Playing to Win shows us, after some time spent kicking around the flanks, how homosexuality and a lifelong love of Australia’s national game can combine to produce a very particular kind of horniness. Whether for technical or structural reasons, the gameplay, while regularly entertaining, doesn’t result in a major score as often as it could.
This often-lively cabaret performance by Will Hanley bills itself as a “one-man love letter to footy, feelings, and Collingwood small forward Jamie Elliott.” The show bursts out of the gates with a belting rendition of the Little River Band’s 1984 tune that gives the piece its title.
Hanley jokes that we no longer have to wait an hour for the titular song — a cheeky subversion of cabaret convention — but at that stage we (at least those few not clearly family, friends, or near-rabid AFL fans) are still unsure what game he’s playing. Coach Hanley knows the cabaret moves, but the match-ups aren’t always ideal.
Beginning in his country Victoria hometown of Leongatha, Hanley recounts his childhood footy beginnings in the 1980s equivalent of Auskick. Photos and anecdotes suggest he was always a Collingwood tragic, though we’re given little insight into the forces that shaped this devotion – potentially rich territory left largely unexplored.
Hanley is joined by accompanist and musical director David Clausen-Wisken on upright piano, equally adept with a delicate ballad or the rowdier demands of a footy anthem. Both performers clearly relish being on stage. Hanley often flashes a toothy smile at his own jokes and the audience’s barracking, though his laddish charm is sometimes undercut by different kinds of looseness in the show.
The first is technical. Hanley struggles at times with a remote controlling images projected behind the stage. Slides are skipped or abandoned too soon, disrupting momentum. Combined with occasional lapses in place, this gives the work an undercooked feel.

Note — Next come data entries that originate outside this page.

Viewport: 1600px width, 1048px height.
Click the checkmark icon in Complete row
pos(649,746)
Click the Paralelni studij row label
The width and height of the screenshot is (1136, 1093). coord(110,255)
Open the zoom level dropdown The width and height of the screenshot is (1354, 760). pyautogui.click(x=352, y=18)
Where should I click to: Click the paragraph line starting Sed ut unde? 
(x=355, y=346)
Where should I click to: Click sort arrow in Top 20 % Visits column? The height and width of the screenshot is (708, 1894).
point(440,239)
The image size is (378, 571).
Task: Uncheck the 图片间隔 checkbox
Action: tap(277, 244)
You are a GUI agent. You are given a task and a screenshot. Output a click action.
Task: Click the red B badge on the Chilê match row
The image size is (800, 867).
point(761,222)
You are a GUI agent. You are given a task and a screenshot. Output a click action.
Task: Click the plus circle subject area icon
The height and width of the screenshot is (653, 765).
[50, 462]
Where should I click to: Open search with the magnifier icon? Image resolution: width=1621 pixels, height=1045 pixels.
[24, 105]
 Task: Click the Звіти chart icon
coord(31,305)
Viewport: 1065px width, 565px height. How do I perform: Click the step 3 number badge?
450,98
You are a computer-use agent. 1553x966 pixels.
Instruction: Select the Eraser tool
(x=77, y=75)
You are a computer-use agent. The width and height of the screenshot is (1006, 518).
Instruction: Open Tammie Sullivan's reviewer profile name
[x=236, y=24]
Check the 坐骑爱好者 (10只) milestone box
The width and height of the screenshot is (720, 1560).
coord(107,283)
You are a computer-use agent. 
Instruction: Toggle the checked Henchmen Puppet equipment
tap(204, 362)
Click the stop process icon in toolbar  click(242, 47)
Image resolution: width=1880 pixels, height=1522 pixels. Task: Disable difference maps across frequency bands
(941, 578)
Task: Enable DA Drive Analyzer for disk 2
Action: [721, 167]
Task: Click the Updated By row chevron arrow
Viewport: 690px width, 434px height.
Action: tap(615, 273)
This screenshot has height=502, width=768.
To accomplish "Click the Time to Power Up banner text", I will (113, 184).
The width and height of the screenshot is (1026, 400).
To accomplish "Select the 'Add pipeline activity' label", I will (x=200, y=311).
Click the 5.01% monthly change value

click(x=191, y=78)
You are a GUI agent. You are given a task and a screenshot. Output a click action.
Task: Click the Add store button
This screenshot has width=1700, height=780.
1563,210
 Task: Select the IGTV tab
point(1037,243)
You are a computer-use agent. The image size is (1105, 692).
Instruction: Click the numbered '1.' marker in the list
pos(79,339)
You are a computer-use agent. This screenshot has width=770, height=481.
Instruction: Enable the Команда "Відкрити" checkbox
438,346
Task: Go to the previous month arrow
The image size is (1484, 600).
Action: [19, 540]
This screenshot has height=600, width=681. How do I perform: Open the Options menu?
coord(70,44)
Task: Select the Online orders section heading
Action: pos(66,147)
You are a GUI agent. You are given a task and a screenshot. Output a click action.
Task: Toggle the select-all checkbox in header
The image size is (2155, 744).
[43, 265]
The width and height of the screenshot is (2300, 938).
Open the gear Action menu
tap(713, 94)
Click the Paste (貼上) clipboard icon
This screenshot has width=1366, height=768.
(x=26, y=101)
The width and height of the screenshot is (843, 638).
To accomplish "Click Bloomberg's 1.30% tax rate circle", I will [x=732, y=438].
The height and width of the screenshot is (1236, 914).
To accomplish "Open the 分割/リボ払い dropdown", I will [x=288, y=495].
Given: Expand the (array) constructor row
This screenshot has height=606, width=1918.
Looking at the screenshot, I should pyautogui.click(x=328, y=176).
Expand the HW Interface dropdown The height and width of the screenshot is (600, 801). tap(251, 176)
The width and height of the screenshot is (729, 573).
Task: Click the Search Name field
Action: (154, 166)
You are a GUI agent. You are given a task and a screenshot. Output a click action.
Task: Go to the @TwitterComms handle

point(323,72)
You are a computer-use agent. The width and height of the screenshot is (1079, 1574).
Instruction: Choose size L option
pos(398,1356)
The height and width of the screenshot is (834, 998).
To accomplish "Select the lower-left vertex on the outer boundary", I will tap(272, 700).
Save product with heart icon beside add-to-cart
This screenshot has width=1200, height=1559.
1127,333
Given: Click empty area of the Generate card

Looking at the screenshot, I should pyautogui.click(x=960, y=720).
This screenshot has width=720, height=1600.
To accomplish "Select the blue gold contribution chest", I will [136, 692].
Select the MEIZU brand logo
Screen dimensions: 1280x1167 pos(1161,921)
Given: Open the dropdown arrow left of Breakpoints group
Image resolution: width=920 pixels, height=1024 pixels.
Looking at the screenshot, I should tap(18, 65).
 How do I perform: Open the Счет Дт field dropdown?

There are also structural issues. A black T-shirt with a white line drawing, prominently displayed early on, means little to most punters (though Collingwood fans roar approval) until much later, when the photo that inspired it is finally shown.
Around half-time, it begins to feel as though Hanley hasn’t fully decided who the show is for. The Midsumma blurb promises “a forensic roast of AFL club songs,” and this material lands well with the many footy fans present.
Hanley’s put-downs of rival clubs are amusing, but a significant chunk of stage time goes to this relatively mainstream fare. There’s also competent tap dancing and an illegible chart about growth through trauma. The cost of these flashy detours is less space for the specific story only Hanley can tell.
A central thread of that story concerns one particular Pies goal-kicker and match-winner: Jamie Elliott. Hanley knows Elliott’s stats and achievements inside out, and there’s clearly more than admiration at play. We eventually learn that Hanley has extended similar (ahem) regard to other Collingwood players over the years.
The show, then, isn’t quite a “love letter” so much as an exploration of something less tidy – and of how difficult it has been for Hanley to feel fully at ease with that, particularly in the company of other footy fans. When he digs into how his sexuality operates within football fandom, the material becomes genuinely compelling, hinting at deeper layers beneath the surface.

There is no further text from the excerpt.